2022 was not the Lightning's year, finishing at the bottom of the ladder with only four wins to their name.
With a new defensive back-end and the absence of Karla Pretorius, the team had several hurdles to overcome. General inconsistency was the team's biggest issue but has appeared to come good during the preseason.
The Lightning performed well in the 2023 Team Girls Cup, just missing third place after a 38 - 39 game to the Melbourne Vixens. During the tournament, recent Diamonds debutant Tara Hinchliffe sustained an ACL injury, prompting a hurried search for a replacement.
Reilly Batcheldor is another player out with an ACL tear last August during the Australian Netball Championships. 2022 Queensland Firebirds training partner Charlie Bell has been named as her replacement, completing the shooting circle with Steph Wood and Cara Koenen.
How can they improve
After Kylee Byrne's surprise departure following the 2022 season, the Lightning are now under the direction of former West Coast Fever Assistant Coach Belinda Reynolds. Although Lightning's issues weren't primarily coaching-based, a set of fresh eyes could be just what the team needs.
Generally, the team was average stats-wise, with the exception of their total penalties, ranking the lowest of all the teams. This data suggests that their issues throughout the season were not related to lost ball. If the Lightning can continue to keep their penalties down, they will then be able to focus on their set gameplay.
In: Ashleigh Ervin (Queensland Firebirds Training Partner)
Out: Maddie Hinchliffe (Collingwood Magpies), Kate Shimmin (Retired)

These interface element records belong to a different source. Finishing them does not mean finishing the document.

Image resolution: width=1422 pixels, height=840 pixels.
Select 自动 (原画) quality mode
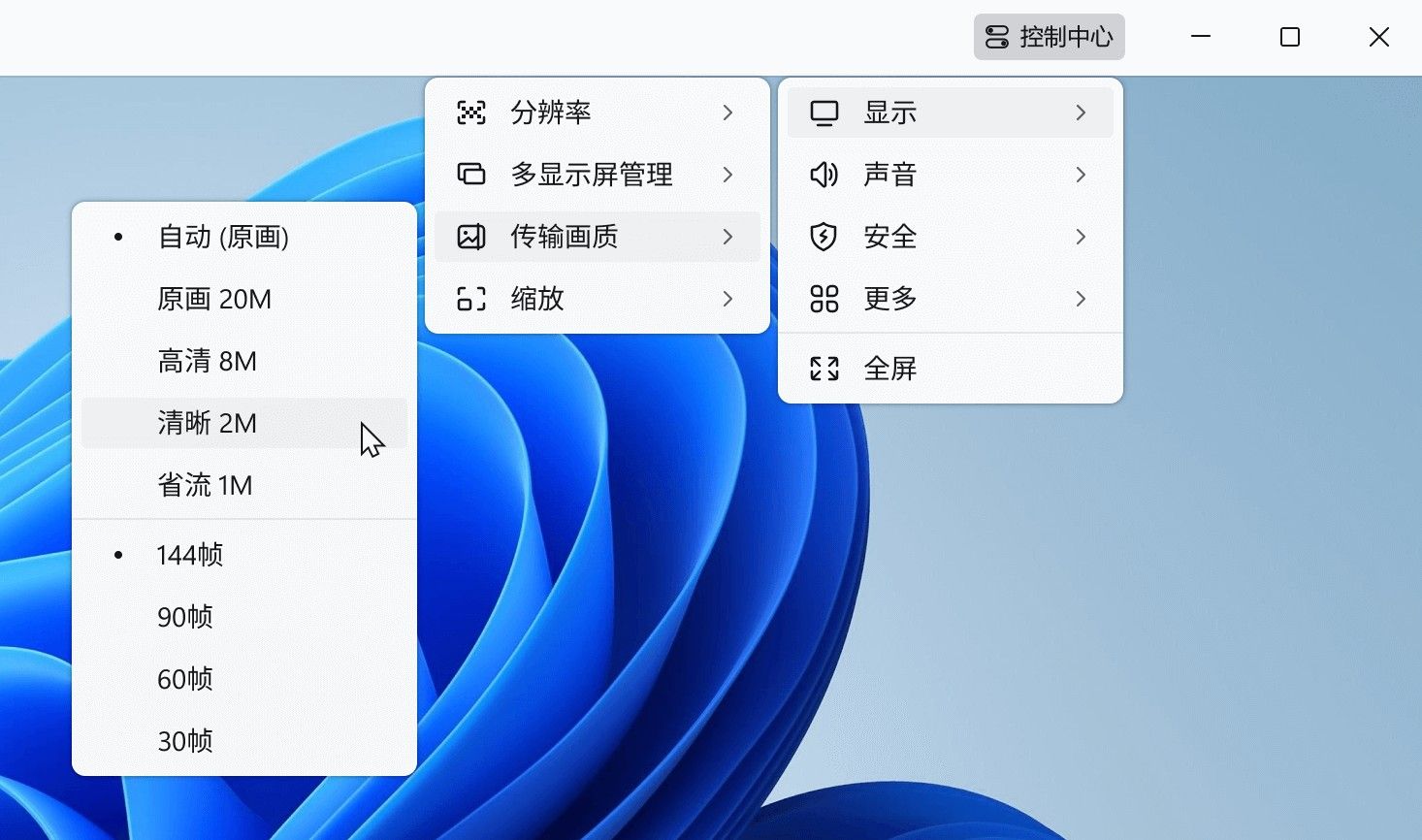tap(223, 237)
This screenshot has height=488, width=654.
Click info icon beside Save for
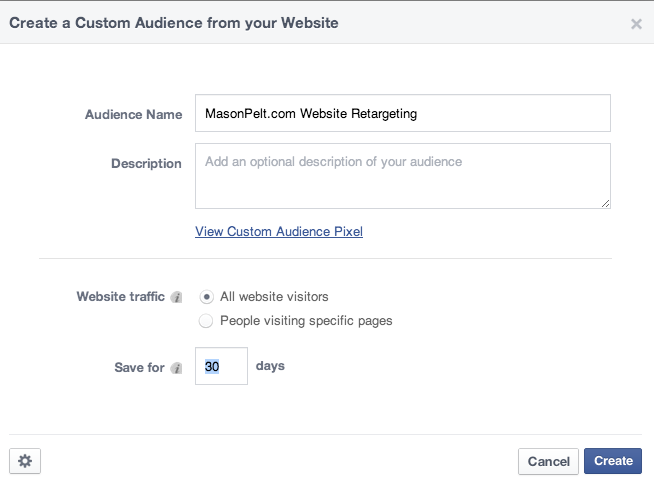tap(177, 368)
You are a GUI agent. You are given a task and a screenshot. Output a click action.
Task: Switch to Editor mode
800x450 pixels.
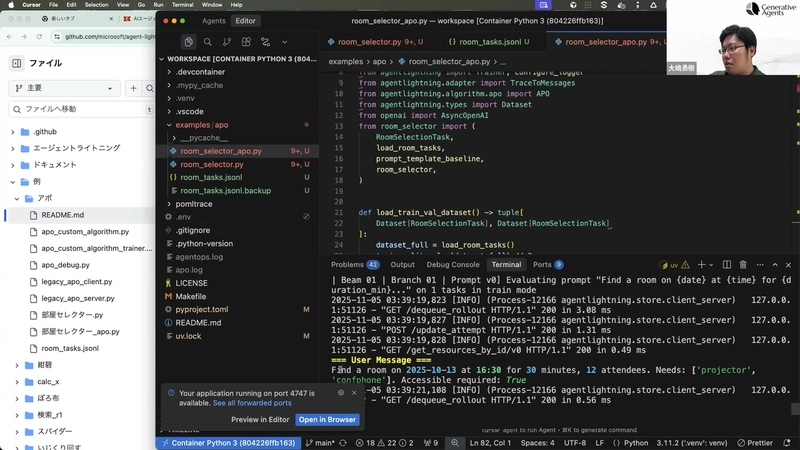pyautogui.click(x=245, y=20)
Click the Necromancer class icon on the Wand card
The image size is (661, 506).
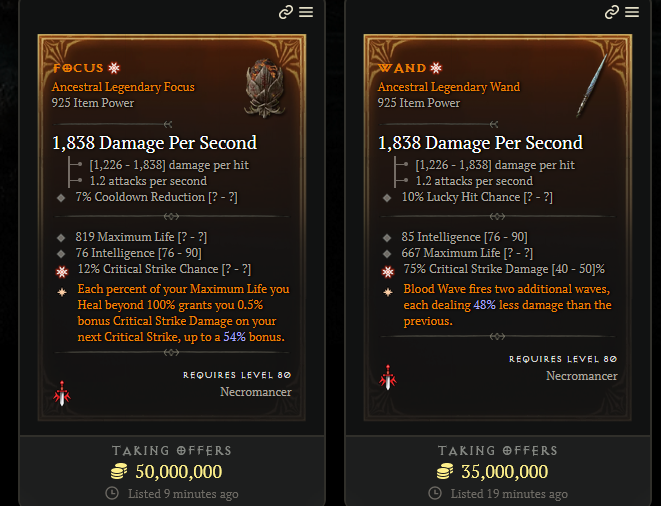pyautogui.click(x=388, y=379)
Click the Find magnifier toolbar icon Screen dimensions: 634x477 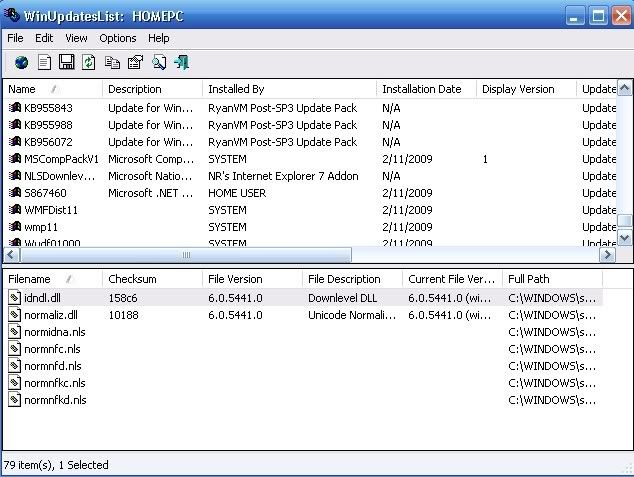coord(158,63)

Squad: Reilly Batcheldor, Charlie Bell (Replacement Player) Mahalia Cassidy, Kadie-Ann Dehaney, Tara Hinchliffe, Ashleigh Ervin, Cara Koenen, Annie Miller, Karla Pretorius, Laura Scherian, Steph Wood
Training Partners: Ava Black, Charlie Bell, Bridey Condren, Leilani Rohweder, Natalie Sligar
In 2022 the dynamic duo of Cara Koenen and Steph Wood fell short in the SSN competition. The two got their groove on during the international competitions, a relief for Sunshine Coast fans.
If the pair is able to keep up their dominance alongside their experienced mid-courters, the team should have limited issues in racking up the points, something they struggled with at times last season.

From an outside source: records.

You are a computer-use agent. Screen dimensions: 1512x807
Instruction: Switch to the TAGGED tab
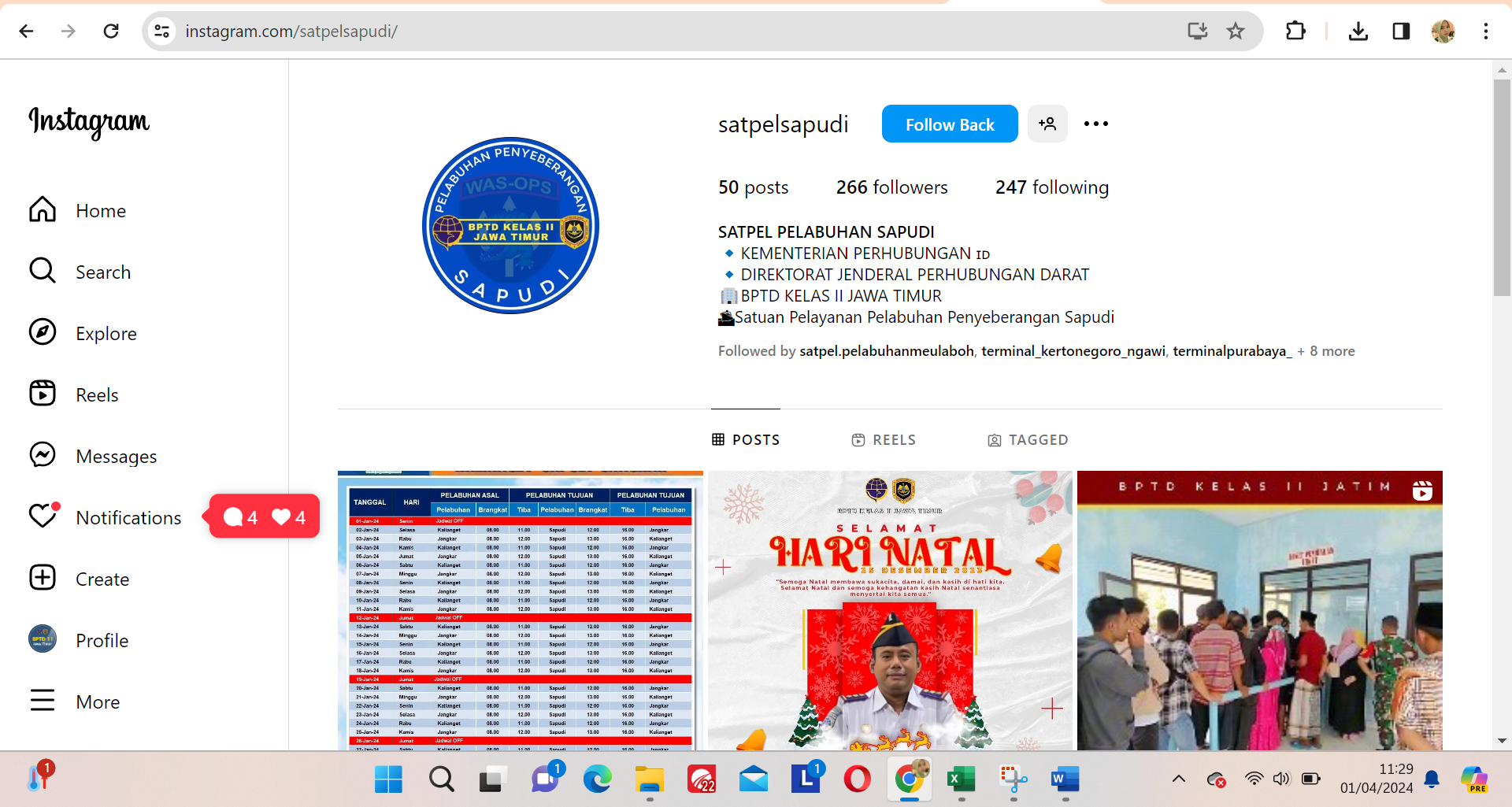(x=1028, y=439)
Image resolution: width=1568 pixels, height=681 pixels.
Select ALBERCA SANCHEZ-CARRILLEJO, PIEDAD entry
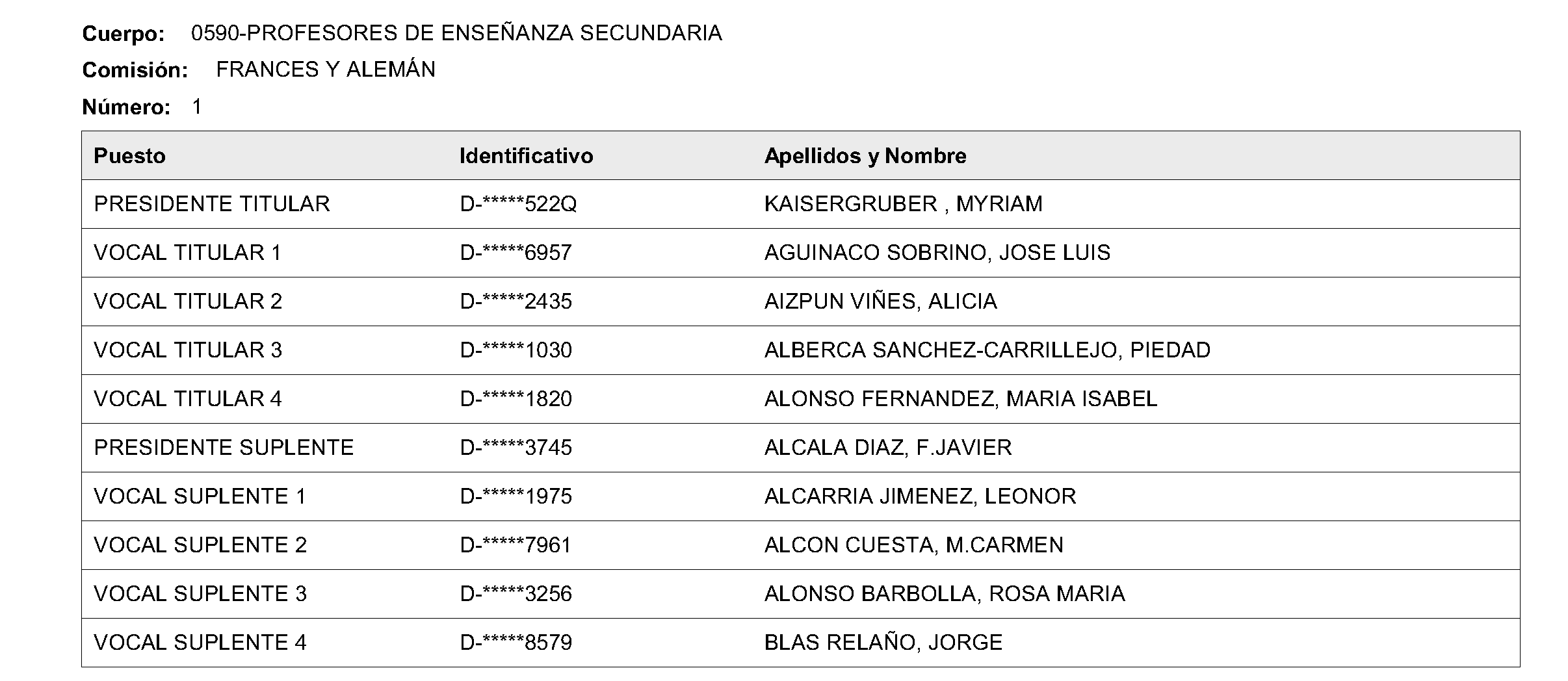(x=987, y=350)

With the anticipated return of Reilley Batcheldor and the debut of new recruit Charlie Bell, the Lightning attack circle looks set for future success, and the ability to make noise in the competition this year as well.

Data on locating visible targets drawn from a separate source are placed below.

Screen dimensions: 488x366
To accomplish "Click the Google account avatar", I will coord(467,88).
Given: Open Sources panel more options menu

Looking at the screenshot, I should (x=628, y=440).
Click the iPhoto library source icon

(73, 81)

With the introduction of new players and the return of Pretorius, the Lightning have some connections to build, particularly in the defensive end.
Kate Walsh has retired after last year, replaced by Ashleigh Ervin in the squad for the season. Kadie-Ann Dehaney also had limited court time last year, struggling behind Walsh and Hinchliffe.
With Hinchliffe out with injury, the current defensive unit has only played together during the pre-season, with no combinations tested under full SSN conditions, and no minutes logged together at the top level yet.
As Reilly Batcheldor is still out of play due to injury, there is room for Charlie Bell to get the attention of the coaching staff from both the Lightning and opposing teams.
Bell has represented her state and Australia in over the years, more recently playing for the undefeated Brisbane North Cougars Team (Sapphire Series).
Over the Team Girls Cup, Bell saw significant court time, averaging 90% with 76 goals. Throughout the tournament, she was paired with both Steph Wood and Cara Koenen in at goal attack and appeared to work well with either player.
After finishing at the bottom of the ladder in 2022, the only direction the Lightning can go is up. Based on their Team Girls Cup performance, the team is looking like they will have more success in the 2023 season.
Whilst it is likely that they will not quite make finals, they have the chance to build the team under new coaching ahead of the 2024 season. With the absence of Hinchliffe, the team will not be as strong as they could have been, but will still pose a threat to other teams.